L’article 700 du code de procédure civile permet au juge de condamner la partie tenue aux dépens ou qui perd son procès à payer l’autre partie, pour les frais exposés mais non compris dans les dépens, une somme qu’il détermine, en tenant compte de l’équité et de la situation économique des parties.
Compte tenu de la situation économiques des parties, il ne sera pas inéquitable de rejeter la demande condamnation au titre des frais irrépétibles présentée par la SCI SIMION INVESTISSEMENTS.
Compte tenu de la solution du litige, celle de M., [X] sera également rejetée.
PAR CES MOTIFS
Le juge des contentieux de la protection, statuant par ordonnance mise à disposition au greffe, contradictoire et en premier ressort, prononcée par mise à disposition au greffe.

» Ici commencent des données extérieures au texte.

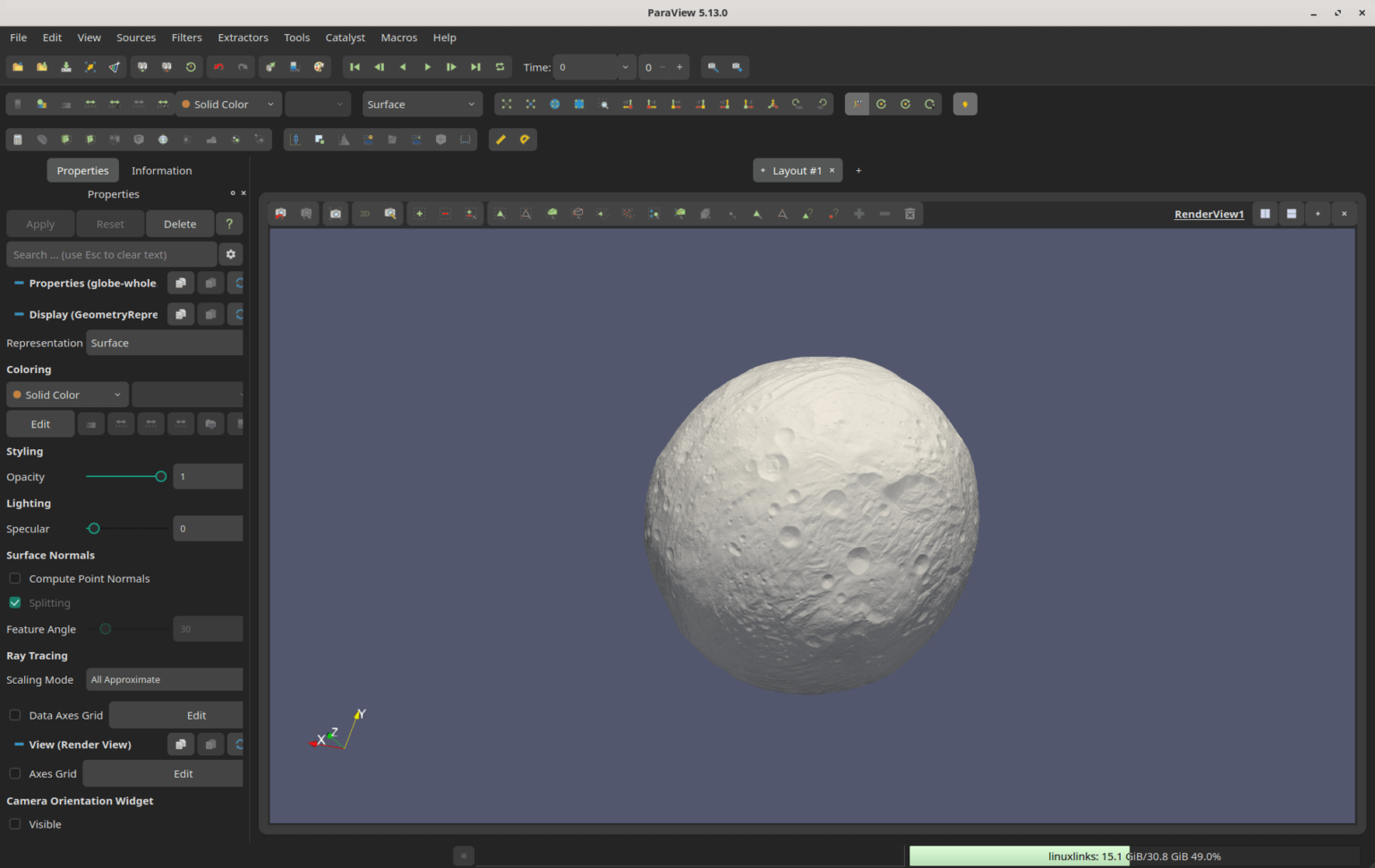The height and width of the screenshot is (868, 1375).
Task: Play the animation
Action: pyautogui.click(x=427, y=66)
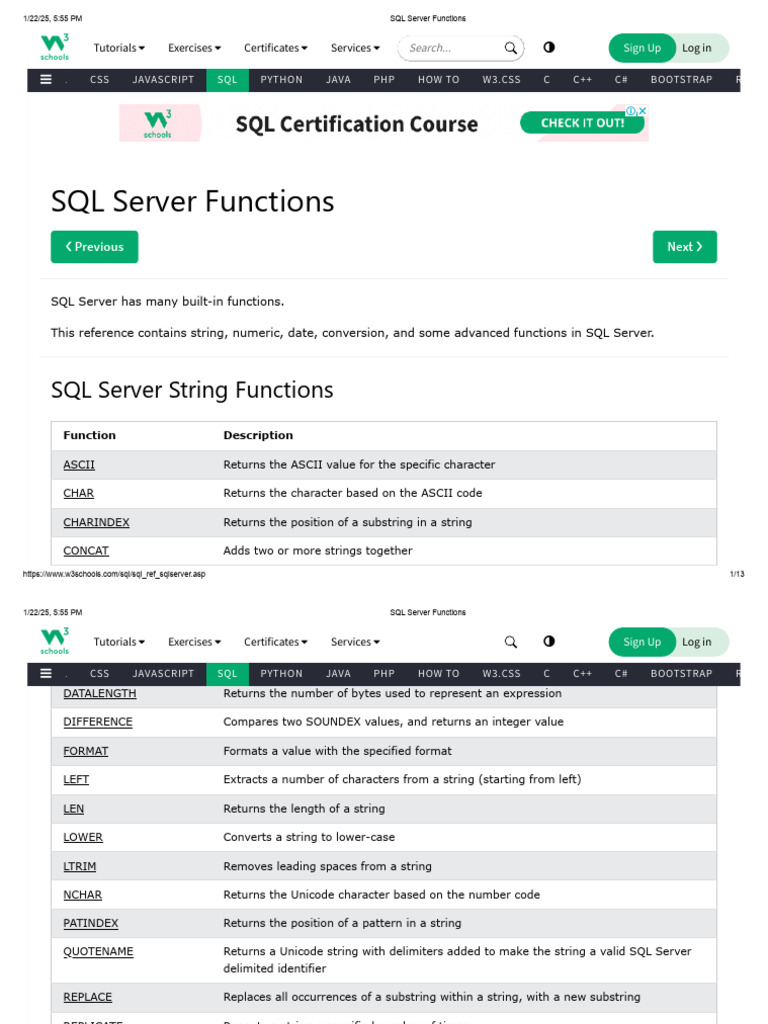Open hamburger menu in second page navbar
Screen dimensions: 768x1024
[x=46, y=674]
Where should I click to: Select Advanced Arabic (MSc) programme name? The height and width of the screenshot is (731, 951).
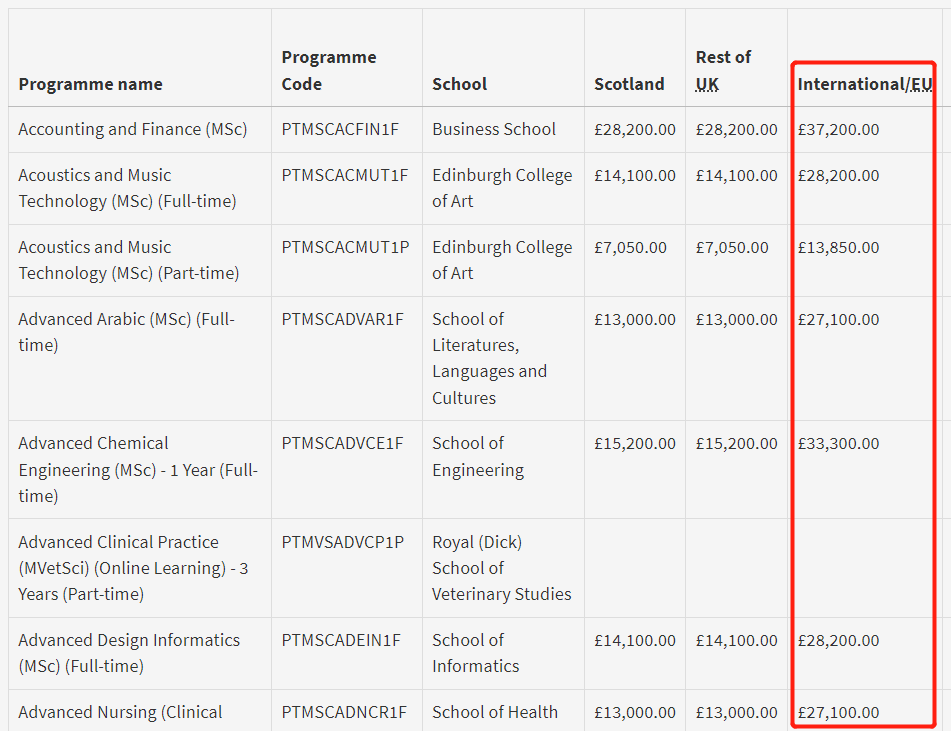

Au principal, RENVOYONS les parties à se pourvoir ainsi qu’elles aviseront mais, dès à présent :
DEBOUTONS M., [H], [X] de sa demande principale de suspension du loyer et de sa demande subsidiaire de réduction du loyer mensuel de 50% ;
DEBOUTONS M., [H], [X] de sa demande de restitution de la revalorisation des loyers ;
DEBOUTONS M., [H], [X] de sa demande de dommages et intérêts ;
DEBOUTONS M., [H], [X] de sa demande générique de travaux ;
DEBOUTONS M., [H], [X] de sa demande de report à l’issue du bail de l’exécution des travaux devisés par la société ALTER ISO le 03 novembre 2025.
ORDONNONS à M., [H], [X] de laisser libre accès à son logement entre le 28 mars et le 2 mai 2026 afin de permettre à la Société ALTER ISO d’exécuter les travaux d’isolation intérieur devisés le 03 novembre 2025.
DIT que passé ce délai, M., [H], [X] sera tenu au paiement d’une astreinte provisoire de 50 euros par jour de retard jusqu’à parfaite exécution de l’obligation ci-dessus ;
DEBOUTONS M., [H], [X] de sa demande relogement ;
CONDAMNE M., [H], [X] aux dépens de l’instance ;
REJETTE les demandes des parties au titre des frais irrépétibles.